2. Firstly it's worth remembering some of the notation. Mu is the true unknown transition rate, it is not random nor does it have a distribution. This section looks at the asymptotic distribution of mu with a tilde over the top, which is how we denote the estimator of mu. The estimator is a random variable and so has a distribution. We don't have a result for the exact distribution for a finite sample size but we do have the asymptotic distribution, which is derived in this section. So we can use this distribution to, for example, (approximately) construct confidence intervals and do hypothesis tests.

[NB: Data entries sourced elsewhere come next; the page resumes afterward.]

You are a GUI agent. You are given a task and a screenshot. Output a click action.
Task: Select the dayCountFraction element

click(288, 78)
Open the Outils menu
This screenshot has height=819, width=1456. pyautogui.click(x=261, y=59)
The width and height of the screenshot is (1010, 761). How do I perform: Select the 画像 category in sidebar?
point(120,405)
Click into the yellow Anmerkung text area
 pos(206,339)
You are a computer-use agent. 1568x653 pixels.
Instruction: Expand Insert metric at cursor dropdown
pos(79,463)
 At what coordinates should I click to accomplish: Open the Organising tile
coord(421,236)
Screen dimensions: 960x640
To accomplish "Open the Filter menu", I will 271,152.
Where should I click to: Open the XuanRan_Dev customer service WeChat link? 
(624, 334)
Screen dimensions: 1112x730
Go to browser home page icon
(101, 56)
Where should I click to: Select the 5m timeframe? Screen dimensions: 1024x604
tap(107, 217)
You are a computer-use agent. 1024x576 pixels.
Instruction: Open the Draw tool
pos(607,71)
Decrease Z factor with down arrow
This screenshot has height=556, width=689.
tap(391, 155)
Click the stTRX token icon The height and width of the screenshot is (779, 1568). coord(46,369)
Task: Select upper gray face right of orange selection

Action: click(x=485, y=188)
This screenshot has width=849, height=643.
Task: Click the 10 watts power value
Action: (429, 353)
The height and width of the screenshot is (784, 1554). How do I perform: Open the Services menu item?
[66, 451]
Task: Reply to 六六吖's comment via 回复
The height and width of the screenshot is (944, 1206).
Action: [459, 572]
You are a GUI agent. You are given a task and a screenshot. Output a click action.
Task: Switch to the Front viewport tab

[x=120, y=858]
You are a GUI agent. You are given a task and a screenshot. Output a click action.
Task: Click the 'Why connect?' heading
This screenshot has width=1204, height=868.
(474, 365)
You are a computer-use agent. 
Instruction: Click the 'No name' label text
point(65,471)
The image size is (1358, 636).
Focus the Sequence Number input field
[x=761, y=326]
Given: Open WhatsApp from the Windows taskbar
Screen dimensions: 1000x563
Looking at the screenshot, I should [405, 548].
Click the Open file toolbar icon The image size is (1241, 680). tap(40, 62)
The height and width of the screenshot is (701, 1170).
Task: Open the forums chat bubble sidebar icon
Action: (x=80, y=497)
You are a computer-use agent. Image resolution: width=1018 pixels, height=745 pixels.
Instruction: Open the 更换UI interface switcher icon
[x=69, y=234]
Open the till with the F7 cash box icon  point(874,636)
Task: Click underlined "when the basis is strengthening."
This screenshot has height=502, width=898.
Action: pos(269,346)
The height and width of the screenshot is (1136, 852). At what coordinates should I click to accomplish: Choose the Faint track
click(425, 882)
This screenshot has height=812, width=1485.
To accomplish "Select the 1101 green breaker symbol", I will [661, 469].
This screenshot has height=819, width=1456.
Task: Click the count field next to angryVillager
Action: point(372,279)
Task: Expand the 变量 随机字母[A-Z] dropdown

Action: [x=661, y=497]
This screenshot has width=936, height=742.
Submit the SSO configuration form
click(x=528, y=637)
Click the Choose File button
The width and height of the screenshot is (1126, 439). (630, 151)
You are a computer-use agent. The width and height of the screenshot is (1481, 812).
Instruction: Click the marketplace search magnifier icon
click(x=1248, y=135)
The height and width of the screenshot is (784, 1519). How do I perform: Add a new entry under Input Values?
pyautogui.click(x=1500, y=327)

3. I'm not sure exactly what step you're referring to but I going to guess it's the integration of (**). The first term here doesn't disappear so to speak. To check that the integration as stated works, the easiest thing to do is use the chain rule to do the differentiation (ie differentiate what we claim to be the integral of the LHS of (**)).

We have:

\( y e^{\int{P(x)} dx} \)

Using the chain rule, the derivative of this is:

\( dy/dx \) \( e^{\int{P(x)} dx} + y \frac{d}{dx} e^{\int{P(x)} dx}\)

This is:

\( dy/dx \) \( e^{\int{P(x)} dx} + y P(x) e^{\int{P(x)} dx}\)

As per the LHS of (**).

If you do the preceding steps of the integrating factor method correctly, the two terms on the LHS will always integrate to y * IF where y is the function of interested and IF is the integrating factor.

4. T0 is the amount of time spent in state 0 - alternatively it is the amount of time until the first event. P[N_(t+s)=1|T_0=s] is the probability that one event has happened up to time t+s given that the first event happened at time s. This means we can have no more events happen between times s and s +t. In other words N_(s) = N_(s+t) in this scenario and so the probability is the same as P[N_(t+s)-N_s=0|T_0=s].

Hope this helps!

Andy

 

[ykai]

Thank you for your respose.It cleared all my blindspot.